Start of Data records

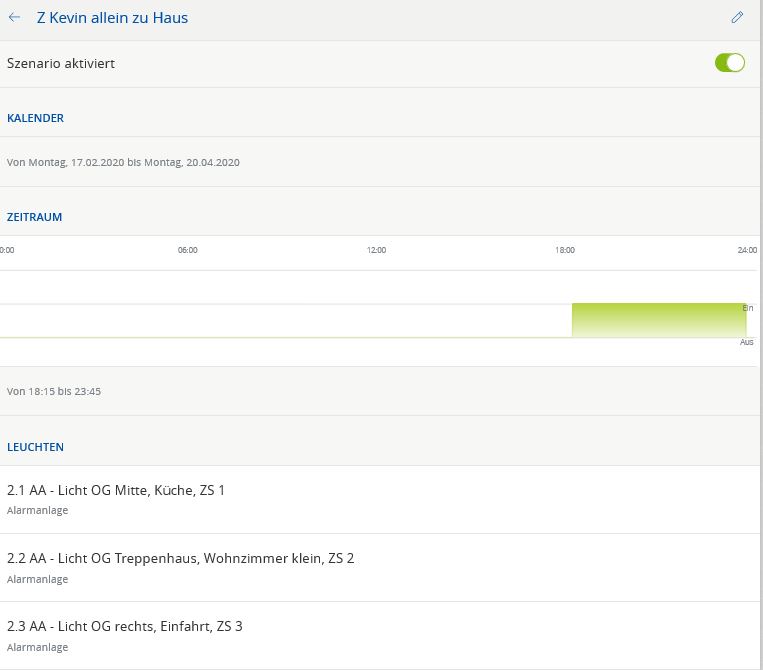Click the LEUCHTEN section header

[x=35, y=447]
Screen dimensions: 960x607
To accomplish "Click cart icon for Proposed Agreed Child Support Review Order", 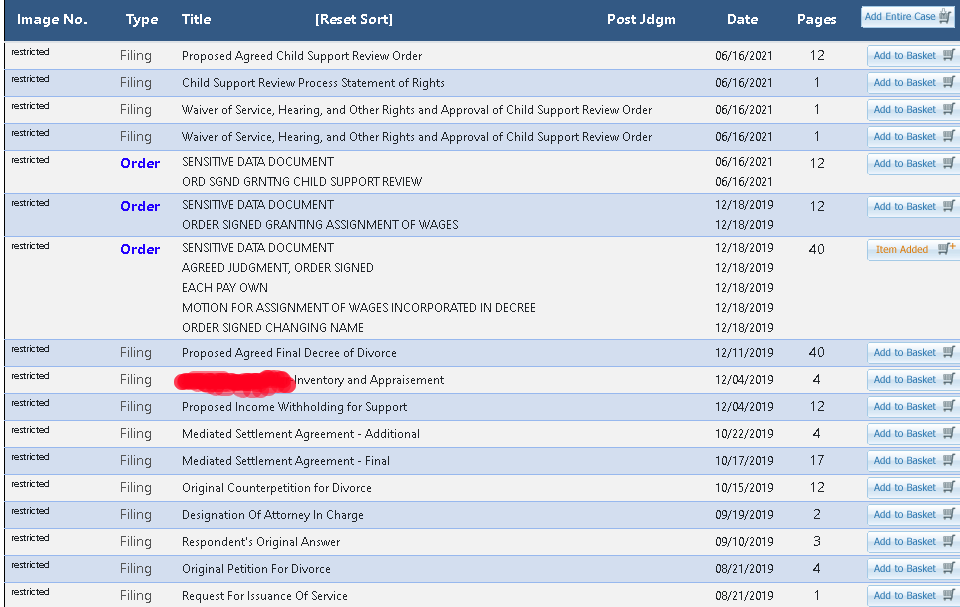I will coord(949,55).
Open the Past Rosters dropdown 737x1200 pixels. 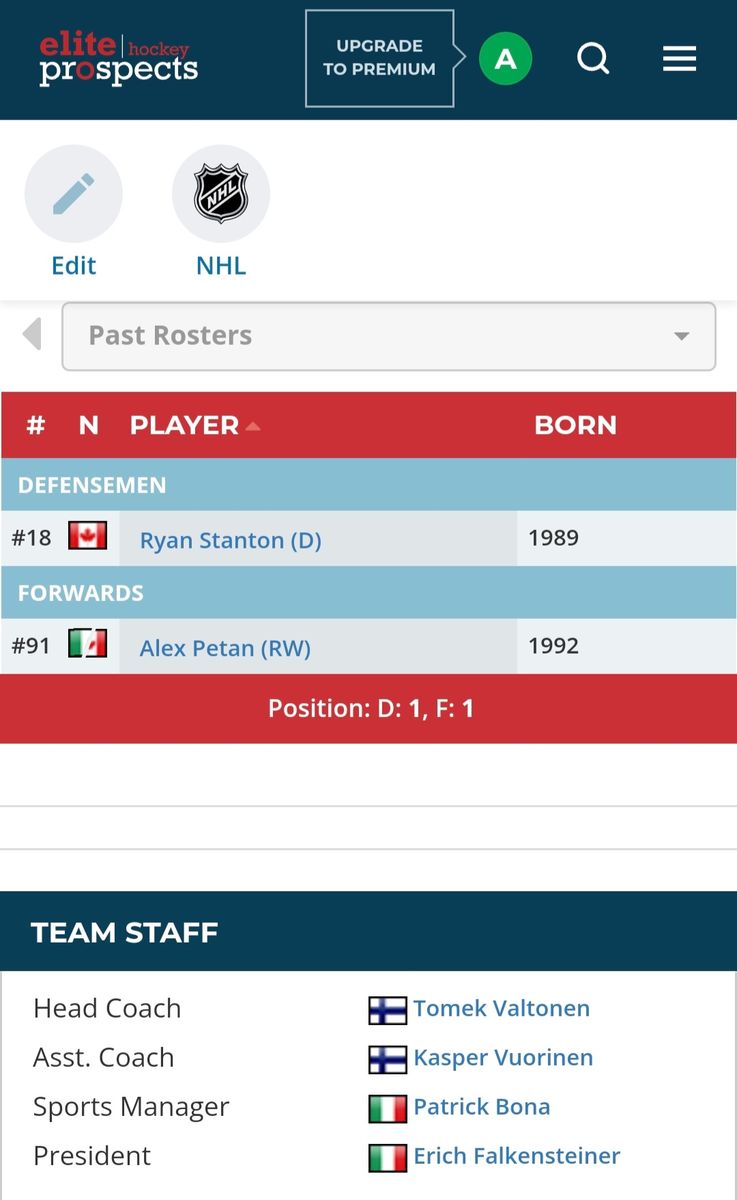(389, 336)
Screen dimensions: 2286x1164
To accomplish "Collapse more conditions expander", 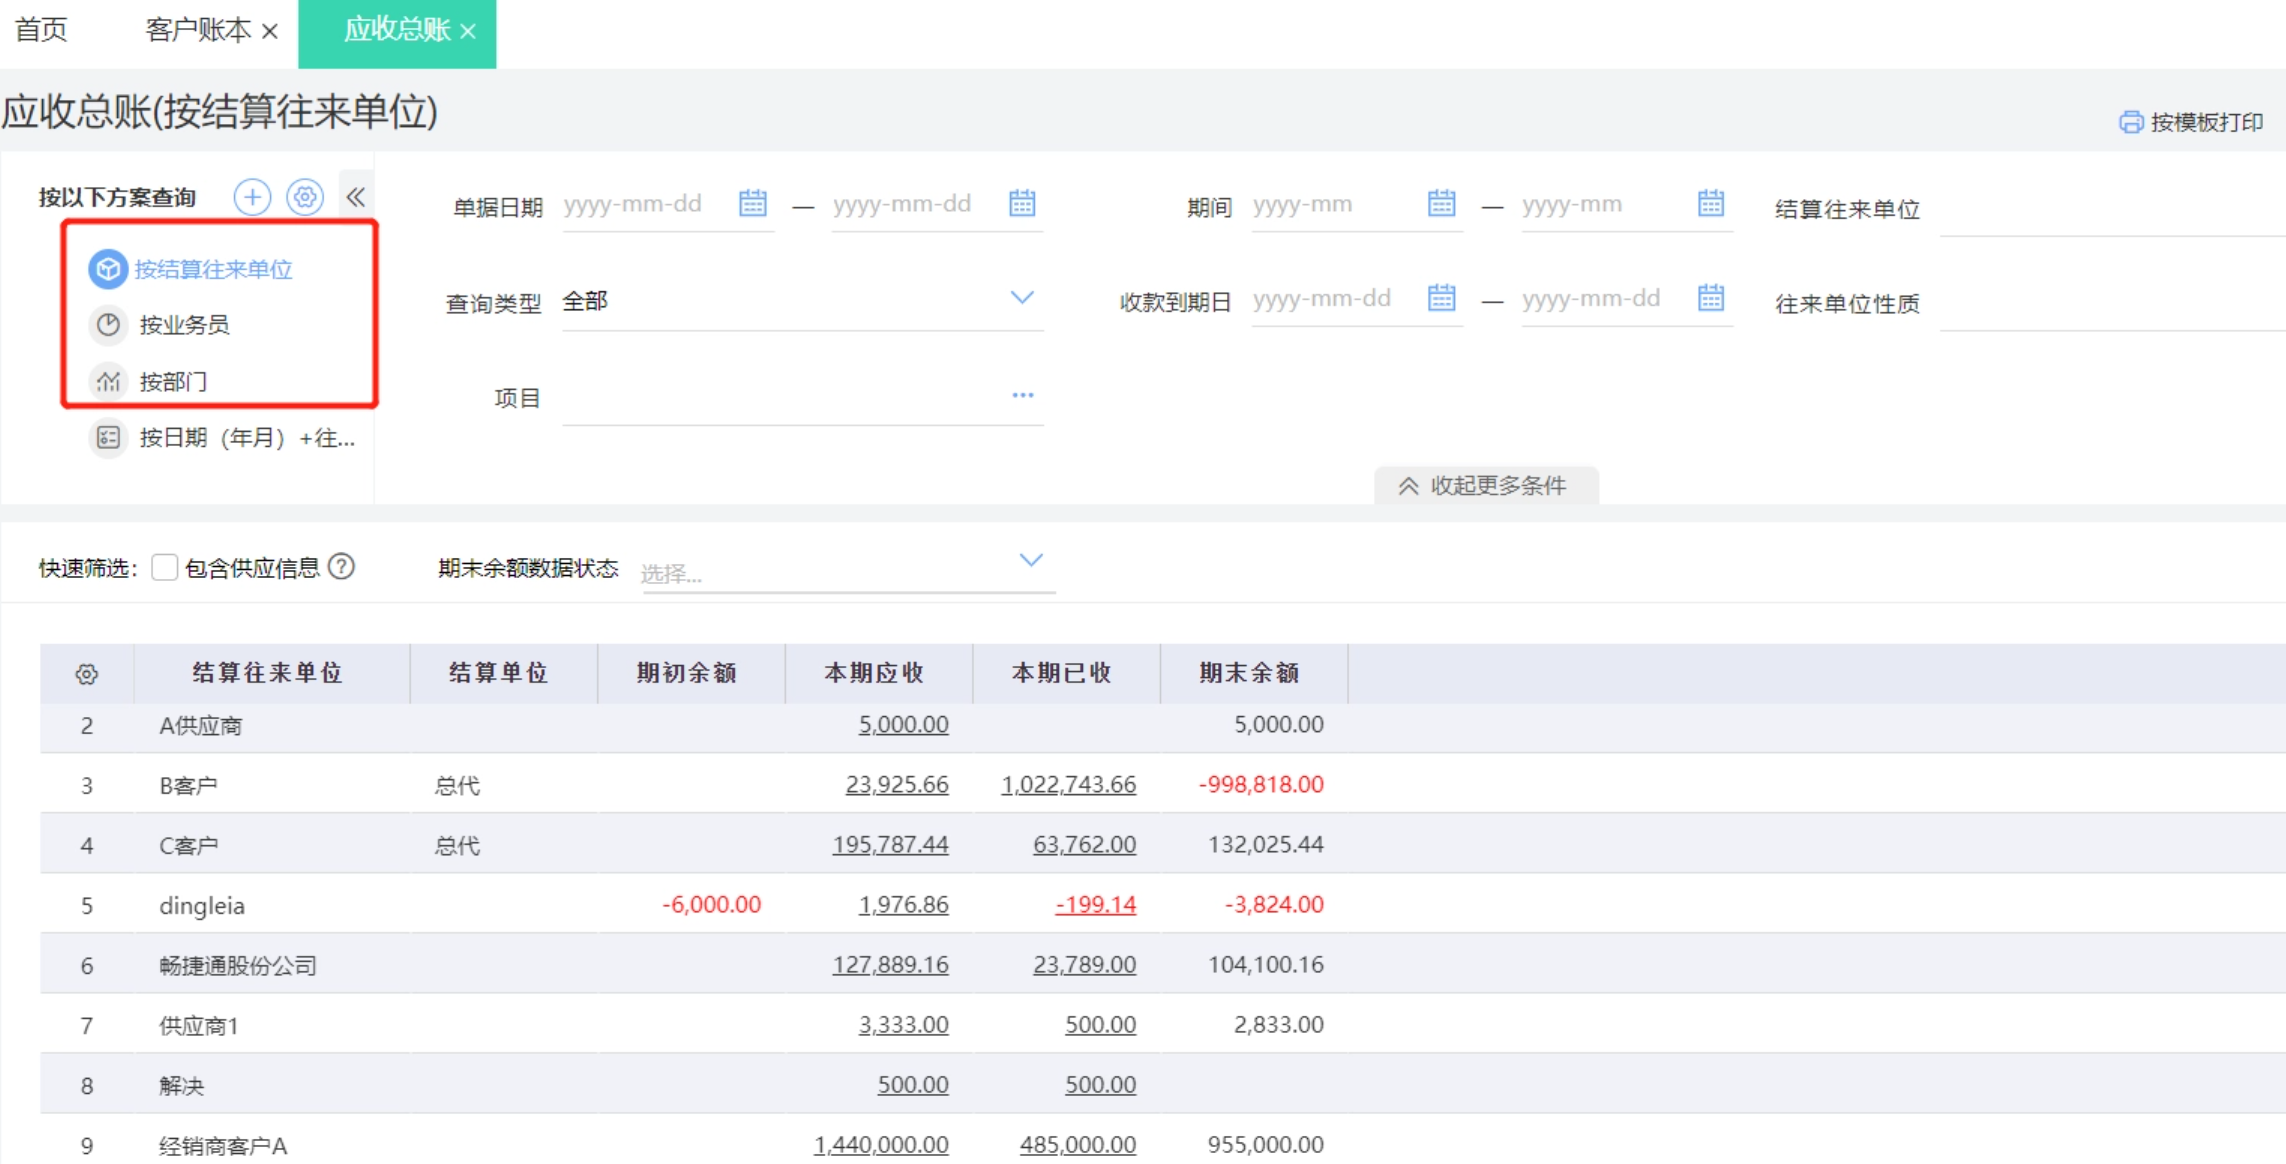I will tap(1485, 486).
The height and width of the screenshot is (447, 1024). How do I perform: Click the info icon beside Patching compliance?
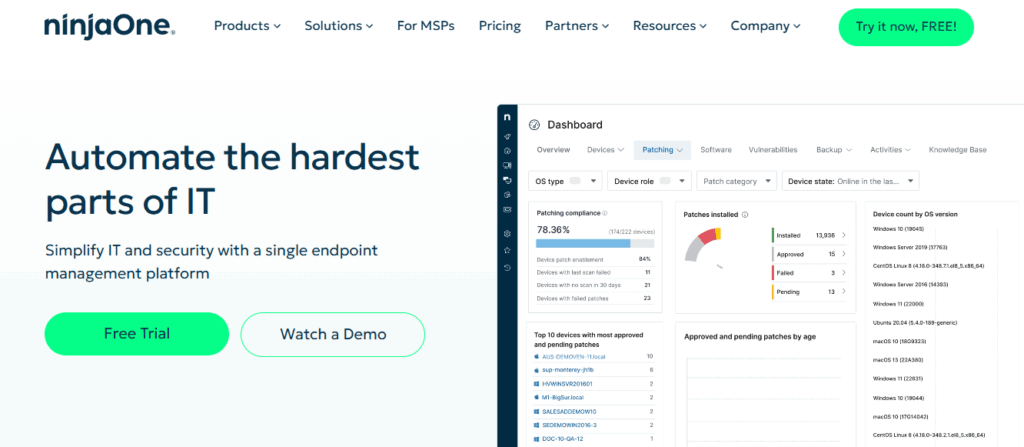point(605,213)
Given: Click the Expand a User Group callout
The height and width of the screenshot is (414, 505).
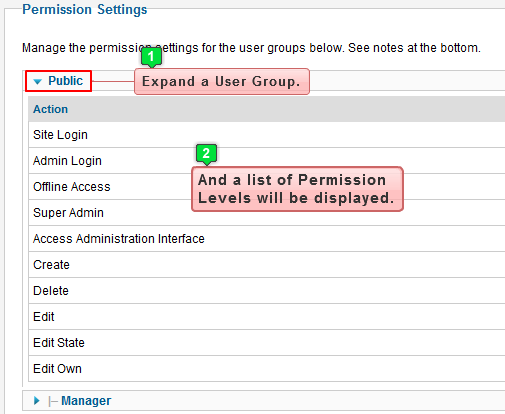Looking at the screenshot, I should click(222, 82).
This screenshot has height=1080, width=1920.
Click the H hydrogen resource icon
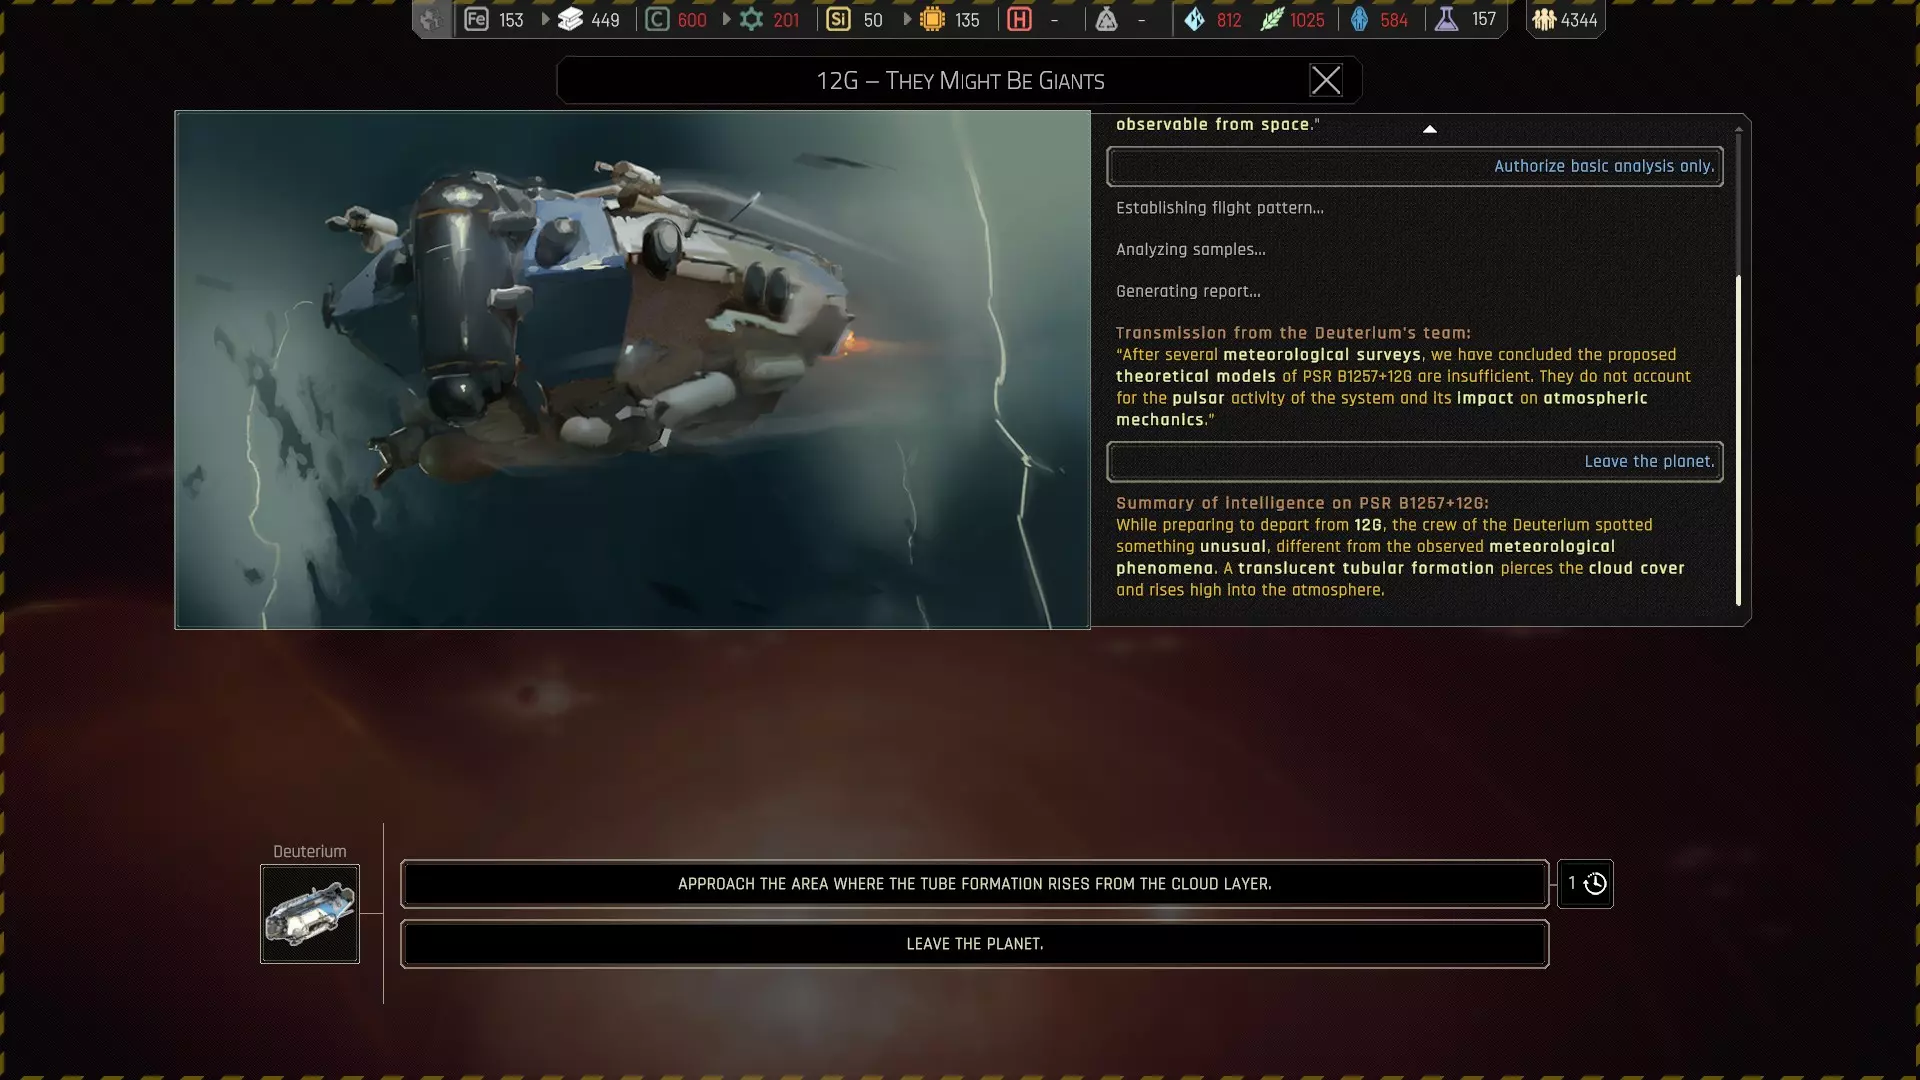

End of Data records

The request:
Can you repeat the part of the listing that opens with the line containing "This screenshot has height=1080, width=1920." and continues through the end of the listing, leaving the pictures out?

Response:
This screenshot has height=1080, width=1920.
Click the H hydrogen resource icon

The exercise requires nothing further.